Beautifully written, evocative prose that brings back my own memories of standing underneath a smattering of stars scattered across an inky black sky. Just a small moment captured on a page, but one that allows the reader’s mind to wander to a memory of a night spent star-gazing and contemplating their place in the universe.

Happy 2nd birthday  (and 100th grid) to YeahWrite. What’s YeahWrite you ask? Click the stellar party hat badge and find out for yourself.

42 thoughts on “A Dog-Eared Page: Travels with Myself and Another

    • Hope you enjoy it as much as I did. I had never heard of her either until I stumbled across her book on a staff recommendations book shelf at a small bookstore in Vermont.

    • I didn’t see it (alas no HBO for this girl). I’m waiting for it to be on Netflix or iTunes so I can see it. Confession: I can’t quite picture Clive Owen as Hemingway.

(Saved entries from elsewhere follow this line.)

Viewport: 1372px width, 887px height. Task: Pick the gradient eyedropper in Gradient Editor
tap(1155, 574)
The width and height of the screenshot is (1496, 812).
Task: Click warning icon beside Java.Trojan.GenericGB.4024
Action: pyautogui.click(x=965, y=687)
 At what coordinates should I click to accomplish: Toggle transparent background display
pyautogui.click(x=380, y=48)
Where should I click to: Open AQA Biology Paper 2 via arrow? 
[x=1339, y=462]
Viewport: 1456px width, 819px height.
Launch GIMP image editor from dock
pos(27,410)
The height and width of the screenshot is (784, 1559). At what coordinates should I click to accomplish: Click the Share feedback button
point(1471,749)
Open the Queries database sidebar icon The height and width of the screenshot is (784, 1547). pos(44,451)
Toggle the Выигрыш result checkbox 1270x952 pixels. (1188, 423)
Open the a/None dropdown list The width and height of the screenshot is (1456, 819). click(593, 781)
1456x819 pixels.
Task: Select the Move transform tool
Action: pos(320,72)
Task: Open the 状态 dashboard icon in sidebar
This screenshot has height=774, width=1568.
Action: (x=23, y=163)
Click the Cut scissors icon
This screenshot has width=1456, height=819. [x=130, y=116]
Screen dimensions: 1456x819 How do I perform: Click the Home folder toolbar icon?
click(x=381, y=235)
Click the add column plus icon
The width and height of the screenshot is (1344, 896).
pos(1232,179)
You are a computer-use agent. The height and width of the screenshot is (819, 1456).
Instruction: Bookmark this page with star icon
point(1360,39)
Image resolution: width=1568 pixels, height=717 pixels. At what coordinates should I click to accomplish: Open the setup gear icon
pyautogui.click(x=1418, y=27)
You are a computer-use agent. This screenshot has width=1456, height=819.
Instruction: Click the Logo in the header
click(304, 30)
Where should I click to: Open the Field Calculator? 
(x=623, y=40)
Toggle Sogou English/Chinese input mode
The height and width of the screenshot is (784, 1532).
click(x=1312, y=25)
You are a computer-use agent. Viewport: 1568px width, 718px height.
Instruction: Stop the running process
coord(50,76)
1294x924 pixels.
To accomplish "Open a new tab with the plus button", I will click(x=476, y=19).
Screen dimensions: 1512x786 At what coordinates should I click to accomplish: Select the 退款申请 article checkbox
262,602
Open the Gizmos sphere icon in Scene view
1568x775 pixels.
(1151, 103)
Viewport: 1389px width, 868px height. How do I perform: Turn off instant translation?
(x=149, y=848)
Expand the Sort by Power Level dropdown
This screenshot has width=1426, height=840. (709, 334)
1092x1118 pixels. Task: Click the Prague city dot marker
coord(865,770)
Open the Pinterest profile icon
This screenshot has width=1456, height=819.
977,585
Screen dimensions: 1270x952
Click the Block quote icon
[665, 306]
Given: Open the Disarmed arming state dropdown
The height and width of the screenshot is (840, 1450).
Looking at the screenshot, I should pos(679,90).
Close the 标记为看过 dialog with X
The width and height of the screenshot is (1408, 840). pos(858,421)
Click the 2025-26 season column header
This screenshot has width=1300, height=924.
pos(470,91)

    • I’m with you! Although, there comes a point in time where my to-read list becomes a little overwhelming. I can’t read as fast as I come across about books that I’m dying to read.

  1. I’ve been fascinated with historical fiction about Hemingway’s loves lately. I just finished reading “The Paris Wife” and I’ve started “Hemingway’s Girl.” He was certainly an interesting man, and that was reflected in his love lives, as well, I think.

    • Stacie, you’ll have to let me know how the Paris Wife is…it’s another on my “to read” list. I’ve been on a Hemingway kick lately and think it would round out the series quite nicely. 🙂

    • Agreed. I think that’s why we’re so drawn to writing ourselves — to make sense of our lives and connect with others. And there is that bit of, “wow, I wish I had written something that good!”

    • It is one of my favorite aspects of reading. And then, if someone asks me what famous people (dead or alive) would you invite to dinner, I’ve got a stellar list to choose from 🙂

  2. Having spent four days one block away from the Hemingway House in Key West without visiting it, I still feel residual guilt and am thinking that reading this book just might help me quell it…Thanks for the review!

  3. Was it you who posted an extract of this book previously and got me totally piqued?? So…many…blogs…can’t remember! And yet, I still haven’t read it. Thanks for your (possibly second) reminder 🙂

    • I don’t think so…this was my first blog post in awhile (esp. since I started reading the book). But I love that other bloggers have captured their favorite quotes from this book. Will have to scour the interwebs…

    • Now I’m definitely going to have to pick up The Paris Wife. I read A Moveable Feast awhile back and fell in love with Hemingway and the ex-pat community in 1920s Paris, so I’d imagine it’s a richly told tale of that moment in time.

      • No doubt! I get the sense each of Hemingway’s wives had very distinct traits, the latter different from the former even in some small way, but it’s the quote about Hadley, “I wished I had died before I loved anyone but her.”, that makes my heart ache.

  4. I saw this book not long ago and thought it would be an interesting read. Now I will definitely have to check it out!

  5. From one Erin to another 🙂 This reminds me of being about 9 years old and really pondering the idea of eternal afterlife. It freaked me out to think of living FOREVER, even in heaven where everything is perfect. I don’t deal well with infinity either. But I love stargazing.

    • I feel the exact same way–maybe it’s an Erin thing? (Nah, probably universal 🙂 ). Stargazing is still one of my favorite things to do on a crisp night in the woods. You feel so small, yet part of something so grand.